247 Pius XII, encyclical, Mystici Corporis: DS 3808.
248 Cf. ⇒ Eph 4:16.
249 ⇒ Acts 20:32.
250 Cf. ⇒ 1 Cor 12:13.
251 LG 7 # 2.
252 LG 12 # 2; cf. AA 3.
253 Cf. ⇒ 1 Cor 13.
254 LG 12; cf. 30; ⇒ 1 Thess 5:12, ⇒ 19-21; John Paul II, Christifideles Laici, 24.
255 ⇒ 1 Cor 12:7.



Year of Faith Catechism Study: CCC 665-667 – The Ascension, Christ as Mediator

clock December 28, 2012 01:02 by author John |

Today’s Catechism sections are just three paragraphs, since we are a few paragraphs ahead of the pace for completing the entire Catechism in a year. Enjoy the light day of reading and focus on the joy of Christmas. Supporting material comes from Pope Pius XII’s encyclical, “Mediator Dei”

IN BRIEF

665 Christ's Ascension marks the definitive entrance of Jesus' humanity into God's heavenly domain, whence he will come again (cf ⇒ Acts 1:11); this humanity in the meantime hides him from the eyes of men (cf ⇒ Col 3:3).

666 Jesus Christ, the head of the Church, precedes us into the Father's glorious kingdom so that we, the members of his Body, may live in the hope of one day being with him for ever.

667 Jesus Christ, having entered the sanctuary of heaven once and for all, intercedes constantly for us as the mediator who assures us of the permanent outpouring of the Holy Spirit.

Pope Pius XII discusses Christ as the “Mediator between God and Men” in his encyclical on the Sacred Liturgy, “Mediator Dei”.

MEDIATOR BETWEEN GOD and men and High Priest who has gone before us into heaven, Jesus the Son of God quite clearly had one aim in view when He undertook the mission of mercy which was to endow mankind with the rich blessings of supernatural grace. Sin had disturbed the right relationship between man and his Creator; the Son of God would restore it. The children of Adam were wretched heirs to the infection of original sin; He would bring them back to their heavenly Father, the primal source and final destiny of all things. For this reason He was not content, while He dwelt with us on earth, merely to give notice that redemption had begun, and to proclaim the long-awaited Kingdom of God, but gave Himself besides in prayer and sacrifice to the task of saving souls, even to the point of offering Himself, as He hung from the cross, a Victim unspotted unto God, to purify our conscience of dead works, to serve the living God. Thus happily were all men summoned back from the byways leading them down to ruin and disaster, to be set squarely once again upon the path that leads to God. Thanks to the shedding of the blood of the Immaculate Lamb, now each might set about the personal task of achieving his own sanctification, so rendering to God the glory due to Him.

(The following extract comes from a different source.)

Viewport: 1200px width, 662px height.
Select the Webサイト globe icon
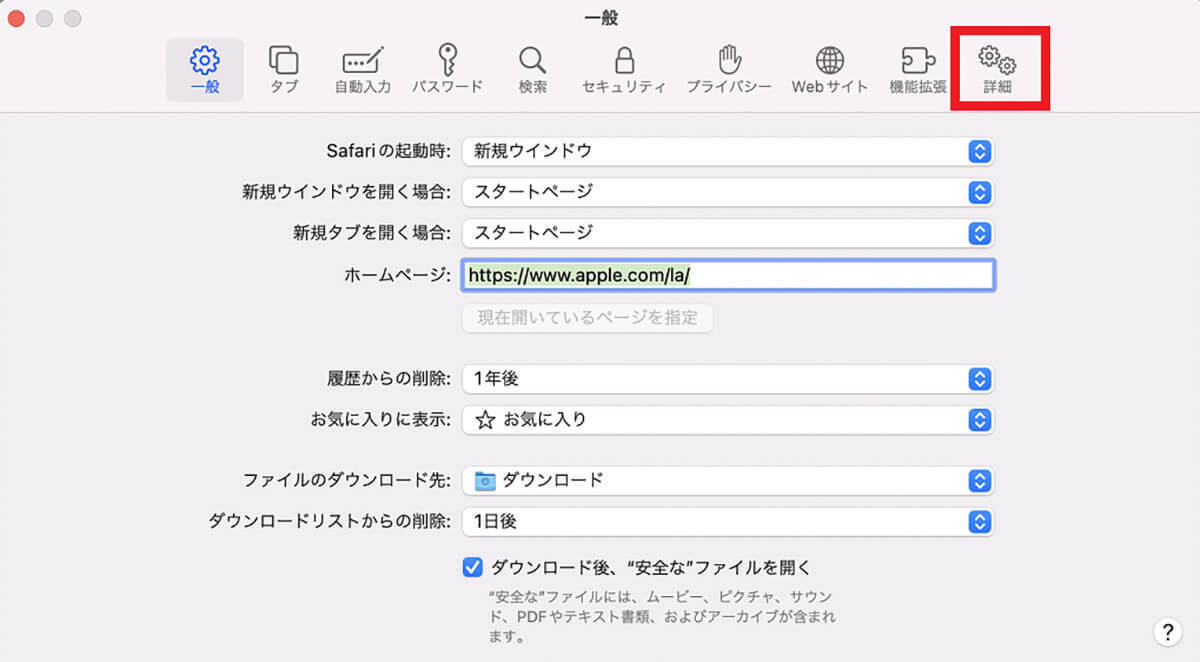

2. But what is more, the divine Redeemer has so willed it that the priestly life begun with the supplication and sacrifice of His mortal body should continue without intermission down the ages in His Mystical Body which is the Church. That is why He established a visible priesthood to offer everywhere the clean oblation which would enable men from East to West, freed from the shackles of sin, to offer God that unconstrained and voluntary homage which their conscience dictates.

3. In obedience, therefore, to her Founder's behest, the Church prolongs the priestly mission of Jesus Christ mainly by means of the sacred liturgy. She does this in the first place at the altar, where constantly the sacrifice of the cross is represented and with a single difference in the manner of its offering, renewed. She does it next by means of the sacraments, those special channels through which men are made partakers in the supernatural life. She does it, finally, by offering to God, all Good and Great, the daily tribute of her prayer of praise. "What a spectacle for heaven and earth," observes Our predecessor of happy memory, Pius XI, "is not the Church at prayer! For centuries without interruption, from midnight to midnight, the divine psalmody of the inspired canticles is repeated on earth; there is no hour of the day that is not hallowed by its special liturgy; there is no state of human life that has not its part in the thanksgiving, praise, supplication and reparation of this common prayer of the Mystical Body of Christ which is His Church!"